Antonios Boutros Arida was born Selim Ben Abdel Ahad Arida in Bkerkasha, Lebanon on February 2, 1863. He learned Arabic and Syriac as a schoolboy. From 1884 to 1890 he studied theology at the school of Saint-Sulpice, Paris.

He was ordained a priest on September 28, 1890, and served as secretary and canon lawyer for the Maronite Patriarch John Peter El Hajj.

Arida was appointed honorary prelate by Pope Pius X on July 31, 1905; appointed Maronite bishop of Tripoli, Lebanon on June 7, 1908; consecrated bishop on June 18, 1908, by Maronite Patriarch of Antioch, Elias Peter Hoayek; and installed in his episcopal see on June 28 of the same year.

On January 8, 1932, Anthony Peter Arida was elected Maronite Patriarch of Antioch and all the East, the primate of the Maronite Church. The Holy See confirmed him patriarch on March 13, 1933.

Arida, like his predecessor Elias Peter Hoayek played a key role in the formation of modern Lebanon in order to maintain the specificity of Lebanon as a Christian nation in the Muslim world, culminating in the nation's independence in 1943.

Selim had two brothers Joseph Arida and Richard Arida. They immigrated to Argentina and then to Australia where they settled in Charters Towers and became successful businessmen. When World War I broke out Joseph Arida and his wife Adma Rahme were at Mount Lebanon, and were interned by the Turks. Joseph bribed his way out of prison and escaped to the mountains; there he together with his brother, the Maronite bishop of Tripoli, Lebanon at the time, became known for their charity during the famine that followed the Turkish blockade.

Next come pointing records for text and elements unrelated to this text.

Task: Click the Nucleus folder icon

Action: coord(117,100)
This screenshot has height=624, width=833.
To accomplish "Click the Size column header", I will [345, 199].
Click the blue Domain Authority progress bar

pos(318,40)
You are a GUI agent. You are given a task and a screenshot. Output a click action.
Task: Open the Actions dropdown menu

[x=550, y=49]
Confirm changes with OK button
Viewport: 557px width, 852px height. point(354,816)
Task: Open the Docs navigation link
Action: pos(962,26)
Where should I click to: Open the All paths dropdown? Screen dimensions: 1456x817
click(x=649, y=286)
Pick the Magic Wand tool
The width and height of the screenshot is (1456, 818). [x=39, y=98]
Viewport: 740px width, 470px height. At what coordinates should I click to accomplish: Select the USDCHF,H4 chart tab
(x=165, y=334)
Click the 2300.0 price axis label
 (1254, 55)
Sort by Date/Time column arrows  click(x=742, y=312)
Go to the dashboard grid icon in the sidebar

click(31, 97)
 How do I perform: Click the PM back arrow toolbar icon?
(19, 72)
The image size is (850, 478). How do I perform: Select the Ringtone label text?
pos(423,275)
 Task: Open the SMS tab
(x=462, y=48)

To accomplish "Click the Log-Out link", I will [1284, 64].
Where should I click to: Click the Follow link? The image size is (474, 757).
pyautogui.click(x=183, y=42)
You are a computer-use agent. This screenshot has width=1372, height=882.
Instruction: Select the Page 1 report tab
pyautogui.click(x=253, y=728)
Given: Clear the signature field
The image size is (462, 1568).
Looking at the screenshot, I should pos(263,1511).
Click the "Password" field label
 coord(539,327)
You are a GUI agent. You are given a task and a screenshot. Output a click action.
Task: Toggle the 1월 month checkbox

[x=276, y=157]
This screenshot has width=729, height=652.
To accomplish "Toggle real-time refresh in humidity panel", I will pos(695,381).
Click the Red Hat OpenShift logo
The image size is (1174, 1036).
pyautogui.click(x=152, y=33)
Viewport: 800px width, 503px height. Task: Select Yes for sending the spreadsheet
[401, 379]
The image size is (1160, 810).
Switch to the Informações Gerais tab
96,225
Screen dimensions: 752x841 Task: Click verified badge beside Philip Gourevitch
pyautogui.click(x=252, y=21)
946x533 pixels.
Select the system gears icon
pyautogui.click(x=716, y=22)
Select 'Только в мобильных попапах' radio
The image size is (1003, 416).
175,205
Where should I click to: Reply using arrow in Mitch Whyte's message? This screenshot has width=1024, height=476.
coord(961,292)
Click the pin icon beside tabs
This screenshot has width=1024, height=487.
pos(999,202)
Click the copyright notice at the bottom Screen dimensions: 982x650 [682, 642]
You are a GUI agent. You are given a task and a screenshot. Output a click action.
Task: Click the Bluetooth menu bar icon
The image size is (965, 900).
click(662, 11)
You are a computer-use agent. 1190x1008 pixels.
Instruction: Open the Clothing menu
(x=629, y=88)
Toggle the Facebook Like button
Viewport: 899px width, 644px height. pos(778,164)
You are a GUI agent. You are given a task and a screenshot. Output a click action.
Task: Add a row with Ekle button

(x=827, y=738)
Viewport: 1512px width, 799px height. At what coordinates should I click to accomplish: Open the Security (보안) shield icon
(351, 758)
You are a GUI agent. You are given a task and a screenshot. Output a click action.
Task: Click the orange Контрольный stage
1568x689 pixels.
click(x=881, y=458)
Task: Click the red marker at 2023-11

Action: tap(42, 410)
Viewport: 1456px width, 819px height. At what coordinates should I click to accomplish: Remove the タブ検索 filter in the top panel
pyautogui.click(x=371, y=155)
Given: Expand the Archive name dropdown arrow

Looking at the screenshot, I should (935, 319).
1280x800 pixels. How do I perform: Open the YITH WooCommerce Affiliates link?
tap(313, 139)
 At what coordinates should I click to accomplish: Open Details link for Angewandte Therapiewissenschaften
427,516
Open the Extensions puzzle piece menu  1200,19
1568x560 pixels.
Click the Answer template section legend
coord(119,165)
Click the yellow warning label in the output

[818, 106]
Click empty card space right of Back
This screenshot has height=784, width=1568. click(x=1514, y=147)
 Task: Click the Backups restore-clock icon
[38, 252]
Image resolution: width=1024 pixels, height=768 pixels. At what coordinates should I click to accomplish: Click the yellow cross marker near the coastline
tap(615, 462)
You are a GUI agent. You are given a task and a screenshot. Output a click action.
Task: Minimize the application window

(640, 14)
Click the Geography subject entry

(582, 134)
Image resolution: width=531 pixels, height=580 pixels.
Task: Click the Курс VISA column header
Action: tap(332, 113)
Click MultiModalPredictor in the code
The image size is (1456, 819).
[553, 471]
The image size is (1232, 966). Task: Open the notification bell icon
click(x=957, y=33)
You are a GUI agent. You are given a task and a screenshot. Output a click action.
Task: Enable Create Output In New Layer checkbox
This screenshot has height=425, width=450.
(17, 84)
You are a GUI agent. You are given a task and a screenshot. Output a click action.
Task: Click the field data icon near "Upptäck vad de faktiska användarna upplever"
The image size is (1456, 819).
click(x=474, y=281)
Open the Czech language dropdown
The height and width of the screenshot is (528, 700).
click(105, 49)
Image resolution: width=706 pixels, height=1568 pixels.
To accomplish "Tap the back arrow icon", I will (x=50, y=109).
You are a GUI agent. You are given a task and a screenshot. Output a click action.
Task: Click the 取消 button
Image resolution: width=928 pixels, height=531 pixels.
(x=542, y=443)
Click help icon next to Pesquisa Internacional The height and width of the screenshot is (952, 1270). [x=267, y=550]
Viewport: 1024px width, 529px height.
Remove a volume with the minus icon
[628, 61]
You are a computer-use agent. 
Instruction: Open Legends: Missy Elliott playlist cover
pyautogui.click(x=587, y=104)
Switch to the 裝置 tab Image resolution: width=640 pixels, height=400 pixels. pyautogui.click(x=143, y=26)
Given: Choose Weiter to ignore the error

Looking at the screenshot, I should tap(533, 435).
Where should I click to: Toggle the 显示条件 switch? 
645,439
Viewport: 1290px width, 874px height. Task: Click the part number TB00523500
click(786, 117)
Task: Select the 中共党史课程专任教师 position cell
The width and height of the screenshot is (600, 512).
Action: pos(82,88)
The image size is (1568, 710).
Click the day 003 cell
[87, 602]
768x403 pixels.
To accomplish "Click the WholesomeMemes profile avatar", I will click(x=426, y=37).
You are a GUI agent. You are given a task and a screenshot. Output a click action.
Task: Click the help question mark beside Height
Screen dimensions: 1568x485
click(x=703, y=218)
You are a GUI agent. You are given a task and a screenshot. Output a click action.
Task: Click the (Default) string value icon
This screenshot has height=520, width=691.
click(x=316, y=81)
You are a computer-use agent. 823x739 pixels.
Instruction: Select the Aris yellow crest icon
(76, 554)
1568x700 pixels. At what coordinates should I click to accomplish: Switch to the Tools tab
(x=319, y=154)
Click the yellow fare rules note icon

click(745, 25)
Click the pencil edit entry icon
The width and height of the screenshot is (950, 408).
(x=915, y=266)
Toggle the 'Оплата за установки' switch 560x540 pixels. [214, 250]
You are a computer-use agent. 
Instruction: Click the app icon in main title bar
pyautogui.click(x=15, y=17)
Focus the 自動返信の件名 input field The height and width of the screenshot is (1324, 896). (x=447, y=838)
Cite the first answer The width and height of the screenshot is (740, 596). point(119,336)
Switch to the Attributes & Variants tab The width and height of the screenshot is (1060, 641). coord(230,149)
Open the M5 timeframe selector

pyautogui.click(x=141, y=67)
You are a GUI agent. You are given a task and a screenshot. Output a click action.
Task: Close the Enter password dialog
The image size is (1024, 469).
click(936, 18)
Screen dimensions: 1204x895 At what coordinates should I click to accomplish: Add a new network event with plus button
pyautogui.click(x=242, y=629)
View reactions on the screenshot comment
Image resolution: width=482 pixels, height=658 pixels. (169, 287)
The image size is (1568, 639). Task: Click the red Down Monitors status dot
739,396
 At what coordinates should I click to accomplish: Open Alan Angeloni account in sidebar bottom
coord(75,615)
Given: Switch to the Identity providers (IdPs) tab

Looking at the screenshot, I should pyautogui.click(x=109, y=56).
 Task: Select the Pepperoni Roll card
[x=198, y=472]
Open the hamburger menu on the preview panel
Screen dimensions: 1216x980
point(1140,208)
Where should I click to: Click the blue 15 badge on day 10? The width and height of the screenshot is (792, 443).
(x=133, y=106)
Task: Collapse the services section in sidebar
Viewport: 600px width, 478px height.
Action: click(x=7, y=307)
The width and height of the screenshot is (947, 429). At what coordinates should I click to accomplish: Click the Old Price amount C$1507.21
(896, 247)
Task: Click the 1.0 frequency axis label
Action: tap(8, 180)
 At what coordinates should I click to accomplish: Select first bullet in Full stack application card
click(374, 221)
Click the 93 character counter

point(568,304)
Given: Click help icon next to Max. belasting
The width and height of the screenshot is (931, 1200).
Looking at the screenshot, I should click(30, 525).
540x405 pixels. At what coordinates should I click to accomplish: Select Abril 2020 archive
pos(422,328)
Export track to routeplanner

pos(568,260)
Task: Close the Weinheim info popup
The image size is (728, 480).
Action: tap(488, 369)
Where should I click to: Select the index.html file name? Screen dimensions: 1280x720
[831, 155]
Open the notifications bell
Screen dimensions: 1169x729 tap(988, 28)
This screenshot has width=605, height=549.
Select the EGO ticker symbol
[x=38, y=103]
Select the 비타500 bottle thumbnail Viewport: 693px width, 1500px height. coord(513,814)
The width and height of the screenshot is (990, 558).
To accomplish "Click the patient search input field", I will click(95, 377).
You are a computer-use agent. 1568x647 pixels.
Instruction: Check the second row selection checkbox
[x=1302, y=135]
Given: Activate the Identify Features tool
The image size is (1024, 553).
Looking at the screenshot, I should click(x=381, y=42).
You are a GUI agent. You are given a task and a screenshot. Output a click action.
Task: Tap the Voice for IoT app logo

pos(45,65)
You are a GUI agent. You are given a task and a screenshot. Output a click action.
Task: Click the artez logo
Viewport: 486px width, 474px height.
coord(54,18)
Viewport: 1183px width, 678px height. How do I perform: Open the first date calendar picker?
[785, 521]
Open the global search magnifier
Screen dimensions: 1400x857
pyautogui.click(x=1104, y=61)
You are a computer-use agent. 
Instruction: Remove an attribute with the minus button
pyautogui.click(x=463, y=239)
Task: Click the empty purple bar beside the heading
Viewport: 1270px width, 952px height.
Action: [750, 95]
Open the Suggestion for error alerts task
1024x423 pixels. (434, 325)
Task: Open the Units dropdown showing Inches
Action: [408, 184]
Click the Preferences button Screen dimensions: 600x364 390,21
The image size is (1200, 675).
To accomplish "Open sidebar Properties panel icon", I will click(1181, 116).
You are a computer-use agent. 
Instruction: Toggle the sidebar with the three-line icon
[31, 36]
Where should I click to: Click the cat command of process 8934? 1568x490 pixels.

Patriarch Arida openly condemned the treatment of Jews in Germany in 1933. He addressed an encyclical calling on Maronites throughout the world to dedicate their Sunday prayers and homilies to the Jews of the world. He explained that Hitler's Germany had distorted Christian teachings: "We ought never forget that the Jews are our brothers in humanity, and that Almighty God has chosen them, and no one else, as keepers of His Divine Oneness and His Eternal Truth." The message was in line with a series of memoranda that the patriarch had begun dispatching to various Lebanese, French, and Jewish organisations, beginning in May 1933.

Near the end of his life the Holy See appointed an apostolic committee to assist in the management and administration of the Patriarchate. The committee consisted of three bishops, including his successor, Paul Peter Meouchi.

Anthony Peter Arida died on Holy Thursday, May 19, 1955, in the Maronite Catholic Patriarchate in Bkerké, Lebanon. His last words before his death were "God protect Lebanon".